◆ EXERCISE DESCRIPTION:
Please copy every line from the following entries in which the word "Switch" appears.

Source records
▽

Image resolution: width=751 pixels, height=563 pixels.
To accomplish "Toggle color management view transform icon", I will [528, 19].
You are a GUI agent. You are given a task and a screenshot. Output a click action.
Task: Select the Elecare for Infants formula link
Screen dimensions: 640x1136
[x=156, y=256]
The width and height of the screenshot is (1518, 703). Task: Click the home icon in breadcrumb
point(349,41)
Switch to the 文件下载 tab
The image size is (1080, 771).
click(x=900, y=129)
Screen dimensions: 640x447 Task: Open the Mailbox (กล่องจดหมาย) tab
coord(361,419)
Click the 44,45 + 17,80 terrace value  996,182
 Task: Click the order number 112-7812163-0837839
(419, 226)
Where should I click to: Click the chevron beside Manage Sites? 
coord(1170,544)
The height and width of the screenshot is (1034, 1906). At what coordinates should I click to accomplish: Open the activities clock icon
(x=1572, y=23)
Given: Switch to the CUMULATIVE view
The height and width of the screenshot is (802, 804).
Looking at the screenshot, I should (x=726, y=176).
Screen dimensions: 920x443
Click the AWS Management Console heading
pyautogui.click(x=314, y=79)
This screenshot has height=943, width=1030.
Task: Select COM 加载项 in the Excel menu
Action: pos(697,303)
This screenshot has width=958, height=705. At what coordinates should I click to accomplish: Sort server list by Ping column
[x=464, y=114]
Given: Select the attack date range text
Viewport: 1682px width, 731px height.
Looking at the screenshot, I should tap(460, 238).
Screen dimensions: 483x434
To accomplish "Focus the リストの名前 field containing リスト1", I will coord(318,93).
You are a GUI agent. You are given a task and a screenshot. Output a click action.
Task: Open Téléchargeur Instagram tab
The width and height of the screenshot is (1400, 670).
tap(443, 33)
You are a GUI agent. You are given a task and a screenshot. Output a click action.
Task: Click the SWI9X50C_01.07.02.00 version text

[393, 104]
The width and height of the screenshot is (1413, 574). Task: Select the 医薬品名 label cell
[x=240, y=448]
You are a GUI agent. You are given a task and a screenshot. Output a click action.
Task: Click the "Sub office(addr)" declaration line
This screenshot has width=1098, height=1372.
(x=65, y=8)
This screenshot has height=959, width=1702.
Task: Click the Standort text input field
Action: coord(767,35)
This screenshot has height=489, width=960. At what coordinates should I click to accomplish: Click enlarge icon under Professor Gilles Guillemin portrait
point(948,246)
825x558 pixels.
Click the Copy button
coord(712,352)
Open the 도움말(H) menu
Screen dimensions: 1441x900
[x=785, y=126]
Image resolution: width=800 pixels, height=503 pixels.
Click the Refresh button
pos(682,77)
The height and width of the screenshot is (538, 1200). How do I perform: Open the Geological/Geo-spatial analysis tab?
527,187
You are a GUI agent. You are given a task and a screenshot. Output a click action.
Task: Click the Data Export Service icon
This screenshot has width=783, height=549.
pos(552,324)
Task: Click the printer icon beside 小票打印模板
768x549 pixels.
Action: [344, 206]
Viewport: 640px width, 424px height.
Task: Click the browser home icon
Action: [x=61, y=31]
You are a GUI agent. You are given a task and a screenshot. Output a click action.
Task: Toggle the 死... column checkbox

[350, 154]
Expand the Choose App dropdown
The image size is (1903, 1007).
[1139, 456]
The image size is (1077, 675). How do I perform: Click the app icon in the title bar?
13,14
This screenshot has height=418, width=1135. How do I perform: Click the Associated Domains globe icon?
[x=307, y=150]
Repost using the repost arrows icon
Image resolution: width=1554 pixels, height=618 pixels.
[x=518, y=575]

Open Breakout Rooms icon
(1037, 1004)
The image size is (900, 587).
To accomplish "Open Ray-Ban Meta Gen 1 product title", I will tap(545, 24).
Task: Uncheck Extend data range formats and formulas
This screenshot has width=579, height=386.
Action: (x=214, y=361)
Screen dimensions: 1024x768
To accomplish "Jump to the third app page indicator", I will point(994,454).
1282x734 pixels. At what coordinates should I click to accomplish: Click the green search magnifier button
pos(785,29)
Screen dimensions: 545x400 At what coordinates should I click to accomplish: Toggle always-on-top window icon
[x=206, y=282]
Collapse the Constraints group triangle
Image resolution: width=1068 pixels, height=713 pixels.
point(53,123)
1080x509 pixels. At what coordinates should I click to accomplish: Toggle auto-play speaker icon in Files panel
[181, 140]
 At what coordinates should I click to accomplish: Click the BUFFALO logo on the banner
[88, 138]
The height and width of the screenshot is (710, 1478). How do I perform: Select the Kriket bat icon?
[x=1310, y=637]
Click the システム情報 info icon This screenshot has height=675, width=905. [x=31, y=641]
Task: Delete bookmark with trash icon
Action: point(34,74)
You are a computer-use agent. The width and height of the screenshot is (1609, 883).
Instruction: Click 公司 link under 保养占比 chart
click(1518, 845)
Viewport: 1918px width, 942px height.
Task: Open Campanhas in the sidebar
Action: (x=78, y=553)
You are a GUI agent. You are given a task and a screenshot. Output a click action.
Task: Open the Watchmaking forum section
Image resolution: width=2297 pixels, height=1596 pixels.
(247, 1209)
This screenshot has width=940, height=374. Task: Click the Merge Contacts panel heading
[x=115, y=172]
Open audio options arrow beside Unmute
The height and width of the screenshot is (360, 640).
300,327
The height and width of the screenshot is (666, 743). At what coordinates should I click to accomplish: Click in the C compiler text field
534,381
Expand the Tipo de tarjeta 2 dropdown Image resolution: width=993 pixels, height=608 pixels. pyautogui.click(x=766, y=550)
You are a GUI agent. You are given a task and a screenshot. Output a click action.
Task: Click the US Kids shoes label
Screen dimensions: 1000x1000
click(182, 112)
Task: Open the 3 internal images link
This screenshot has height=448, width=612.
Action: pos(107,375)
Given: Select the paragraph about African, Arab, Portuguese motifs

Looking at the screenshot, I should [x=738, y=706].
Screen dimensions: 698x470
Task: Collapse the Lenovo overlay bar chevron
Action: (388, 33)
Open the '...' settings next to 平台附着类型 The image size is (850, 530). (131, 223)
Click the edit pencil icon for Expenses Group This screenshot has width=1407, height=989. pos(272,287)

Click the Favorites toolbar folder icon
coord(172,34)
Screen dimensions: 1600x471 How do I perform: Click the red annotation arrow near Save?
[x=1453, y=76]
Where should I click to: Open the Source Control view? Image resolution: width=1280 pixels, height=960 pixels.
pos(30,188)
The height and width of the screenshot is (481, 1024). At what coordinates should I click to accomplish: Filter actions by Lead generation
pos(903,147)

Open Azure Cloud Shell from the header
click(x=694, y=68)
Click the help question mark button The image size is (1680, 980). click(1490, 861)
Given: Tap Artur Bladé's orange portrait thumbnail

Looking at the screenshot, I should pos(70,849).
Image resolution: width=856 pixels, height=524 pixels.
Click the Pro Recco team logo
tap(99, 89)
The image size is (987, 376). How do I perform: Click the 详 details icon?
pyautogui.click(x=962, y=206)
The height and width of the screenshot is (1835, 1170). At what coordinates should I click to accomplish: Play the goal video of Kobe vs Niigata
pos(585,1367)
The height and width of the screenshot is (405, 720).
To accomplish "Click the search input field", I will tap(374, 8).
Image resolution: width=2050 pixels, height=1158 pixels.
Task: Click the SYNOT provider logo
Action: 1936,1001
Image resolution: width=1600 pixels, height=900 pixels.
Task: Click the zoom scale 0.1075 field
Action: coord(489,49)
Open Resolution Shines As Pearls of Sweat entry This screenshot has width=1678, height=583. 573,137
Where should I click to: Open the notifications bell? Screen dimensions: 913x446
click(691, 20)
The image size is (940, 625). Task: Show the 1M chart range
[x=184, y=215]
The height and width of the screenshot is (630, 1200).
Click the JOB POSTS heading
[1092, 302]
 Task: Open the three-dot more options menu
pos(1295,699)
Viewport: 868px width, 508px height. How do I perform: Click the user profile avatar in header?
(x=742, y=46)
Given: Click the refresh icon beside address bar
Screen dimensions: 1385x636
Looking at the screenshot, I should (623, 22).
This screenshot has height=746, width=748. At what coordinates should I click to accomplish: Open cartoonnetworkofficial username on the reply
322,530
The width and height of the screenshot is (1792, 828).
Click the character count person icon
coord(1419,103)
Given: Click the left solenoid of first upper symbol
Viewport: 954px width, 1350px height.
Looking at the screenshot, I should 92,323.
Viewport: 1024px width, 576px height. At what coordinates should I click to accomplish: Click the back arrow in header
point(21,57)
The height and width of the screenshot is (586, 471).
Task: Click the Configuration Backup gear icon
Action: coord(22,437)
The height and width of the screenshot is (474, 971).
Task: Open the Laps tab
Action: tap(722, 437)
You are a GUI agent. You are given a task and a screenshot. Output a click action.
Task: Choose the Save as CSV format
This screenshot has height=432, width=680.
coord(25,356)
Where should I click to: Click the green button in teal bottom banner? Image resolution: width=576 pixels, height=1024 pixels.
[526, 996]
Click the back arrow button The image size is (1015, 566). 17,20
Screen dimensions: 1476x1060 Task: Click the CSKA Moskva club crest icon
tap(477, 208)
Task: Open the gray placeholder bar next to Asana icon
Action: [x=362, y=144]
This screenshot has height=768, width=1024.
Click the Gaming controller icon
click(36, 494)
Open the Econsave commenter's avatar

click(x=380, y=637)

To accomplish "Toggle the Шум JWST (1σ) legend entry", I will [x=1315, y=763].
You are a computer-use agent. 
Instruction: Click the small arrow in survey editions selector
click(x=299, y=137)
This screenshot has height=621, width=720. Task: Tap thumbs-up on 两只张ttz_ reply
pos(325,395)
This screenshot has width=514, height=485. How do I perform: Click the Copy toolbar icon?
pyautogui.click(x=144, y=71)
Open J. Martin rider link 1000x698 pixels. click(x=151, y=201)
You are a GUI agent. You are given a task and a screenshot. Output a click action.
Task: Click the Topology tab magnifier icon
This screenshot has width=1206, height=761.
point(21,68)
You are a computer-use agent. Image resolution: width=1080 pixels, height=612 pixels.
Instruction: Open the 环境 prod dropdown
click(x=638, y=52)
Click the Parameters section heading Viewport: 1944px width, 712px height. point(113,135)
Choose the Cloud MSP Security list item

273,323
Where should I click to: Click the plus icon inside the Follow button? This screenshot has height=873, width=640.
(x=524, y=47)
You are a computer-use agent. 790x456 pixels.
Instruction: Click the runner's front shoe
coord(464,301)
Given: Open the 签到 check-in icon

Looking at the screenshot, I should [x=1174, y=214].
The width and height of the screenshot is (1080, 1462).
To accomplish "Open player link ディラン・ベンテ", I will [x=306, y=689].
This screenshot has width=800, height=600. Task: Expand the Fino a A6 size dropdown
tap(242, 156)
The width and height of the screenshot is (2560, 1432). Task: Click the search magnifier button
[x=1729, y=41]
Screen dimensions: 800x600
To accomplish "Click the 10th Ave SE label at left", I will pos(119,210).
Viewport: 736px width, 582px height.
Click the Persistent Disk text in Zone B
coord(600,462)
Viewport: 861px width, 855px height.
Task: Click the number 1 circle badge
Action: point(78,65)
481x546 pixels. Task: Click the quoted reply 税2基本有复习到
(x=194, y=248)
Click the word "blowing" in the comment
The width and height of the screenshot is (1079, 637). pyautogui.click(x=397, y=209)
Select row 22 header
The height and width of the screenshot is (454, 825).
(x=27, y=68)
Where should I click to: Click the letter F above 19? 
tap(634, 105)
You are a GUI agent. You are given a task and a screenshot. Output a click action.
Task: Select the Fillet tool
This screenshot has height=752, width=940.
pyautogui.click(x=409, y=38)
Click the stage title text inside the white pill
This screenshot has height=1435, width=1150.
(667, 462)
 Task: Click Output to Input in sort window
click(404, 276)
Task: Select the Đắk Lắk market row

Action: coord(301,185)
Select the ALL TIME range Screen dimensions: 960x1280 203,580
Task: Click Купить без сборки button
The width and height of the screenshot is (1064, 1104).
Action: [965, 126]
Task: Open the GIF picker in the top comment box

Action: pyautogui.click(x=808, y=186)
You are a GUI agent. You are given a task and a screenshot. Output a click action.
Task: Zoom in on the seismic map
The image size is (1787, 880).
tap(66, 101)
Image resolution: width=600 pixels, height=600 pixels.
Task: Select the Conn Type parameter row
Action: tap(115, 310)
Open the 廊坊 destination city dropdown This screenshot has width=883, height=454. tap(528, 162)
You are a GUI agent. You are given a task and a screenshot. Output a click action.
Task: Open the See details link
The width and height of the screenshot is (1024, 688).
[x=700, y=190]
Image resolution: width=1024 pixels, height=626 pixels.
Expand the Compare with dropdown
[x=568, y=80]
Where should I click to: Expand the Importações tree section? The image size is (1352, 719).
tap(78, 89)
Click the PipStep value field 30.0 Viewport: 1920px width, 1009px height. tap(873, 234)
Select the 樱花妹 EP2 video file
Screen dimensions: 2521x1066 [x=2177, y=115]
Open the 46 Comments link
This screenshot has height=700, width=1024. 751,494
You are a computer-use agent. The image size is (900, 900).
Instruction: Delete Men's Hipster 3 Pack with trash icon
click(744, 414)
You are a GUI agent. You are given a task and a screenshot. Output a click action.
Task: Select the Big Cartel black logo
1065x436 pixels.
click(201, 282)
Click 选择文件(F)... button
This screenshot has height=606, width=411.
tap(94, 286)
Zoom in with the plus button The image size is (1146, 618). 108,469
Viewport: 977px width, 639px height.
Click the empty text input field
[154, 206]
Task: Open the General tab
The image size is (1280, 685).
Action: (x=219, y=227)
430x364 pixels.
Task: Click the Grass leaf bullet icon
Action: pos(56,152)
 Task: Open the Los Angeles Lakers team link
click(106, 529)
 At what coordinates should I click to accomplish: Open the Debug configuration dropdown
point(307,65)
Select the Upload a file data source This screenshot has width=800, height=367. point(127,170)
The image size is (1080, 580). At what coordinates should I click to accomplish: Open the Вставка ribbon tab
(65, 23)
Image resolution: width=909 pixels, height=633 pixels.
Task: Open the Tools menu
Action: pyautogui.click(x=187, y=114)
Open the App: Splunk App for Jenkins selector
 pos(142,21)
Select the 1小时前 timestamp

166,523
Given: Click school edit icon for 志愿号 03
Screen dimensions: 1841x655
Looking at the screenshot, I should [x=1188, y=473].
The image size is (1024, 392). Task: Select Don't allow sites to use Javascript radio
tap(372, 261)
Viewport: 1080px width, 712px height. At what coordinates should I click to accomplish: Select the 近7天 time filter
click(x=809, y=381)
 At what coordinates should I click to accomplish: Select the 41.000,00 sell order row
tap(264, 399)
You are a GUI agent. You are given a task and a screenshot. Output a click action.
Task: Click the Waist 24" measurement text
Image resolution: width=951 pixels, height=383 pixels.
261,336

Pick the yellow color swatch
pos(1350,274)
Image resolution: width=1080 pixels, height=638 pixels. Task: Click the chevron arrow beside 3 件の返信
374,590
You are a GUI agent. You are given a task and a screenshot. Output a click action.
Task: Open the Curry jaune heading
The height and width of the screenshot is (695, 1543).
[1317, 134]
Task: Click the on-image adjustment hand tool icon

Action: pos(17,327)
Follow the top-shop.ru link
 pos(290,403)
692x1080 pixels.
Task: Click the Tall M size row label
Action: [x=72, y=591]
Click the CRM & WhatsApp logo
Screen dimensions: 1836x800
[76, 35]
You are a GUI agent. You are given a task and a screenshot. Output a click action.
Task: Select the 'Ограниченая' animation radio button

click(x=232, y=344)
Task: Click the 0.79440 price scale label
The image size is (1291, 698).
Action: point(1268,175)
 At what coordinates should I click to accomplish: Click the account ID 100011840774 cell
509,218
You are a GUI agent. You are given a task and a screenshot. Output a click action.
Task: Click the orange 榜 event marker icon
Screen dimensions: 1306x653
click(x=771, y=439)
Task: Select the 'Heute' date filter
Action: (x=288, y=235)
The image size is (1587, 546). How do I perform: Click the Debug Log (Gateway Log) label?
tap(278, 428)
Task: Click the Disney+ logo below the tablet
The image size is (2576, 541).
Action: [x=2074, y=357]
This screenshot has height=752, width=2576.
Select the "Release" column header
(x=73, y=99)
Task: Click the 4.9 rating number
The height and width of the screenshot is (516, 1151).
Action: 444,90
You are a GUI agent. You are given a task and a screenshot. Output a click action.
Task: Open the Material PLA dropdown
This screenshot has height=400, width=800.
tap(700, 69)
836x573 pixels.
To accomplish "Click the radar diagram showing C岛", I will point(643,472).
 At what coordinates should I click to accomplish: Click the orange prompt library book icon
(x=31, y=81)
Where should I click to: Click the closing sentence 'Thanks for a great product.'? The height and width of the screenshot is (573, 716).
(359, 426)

△

◆ ANSWER:
Switch to the 文件下载 tab
Given: Switch to the CUMULATIVE view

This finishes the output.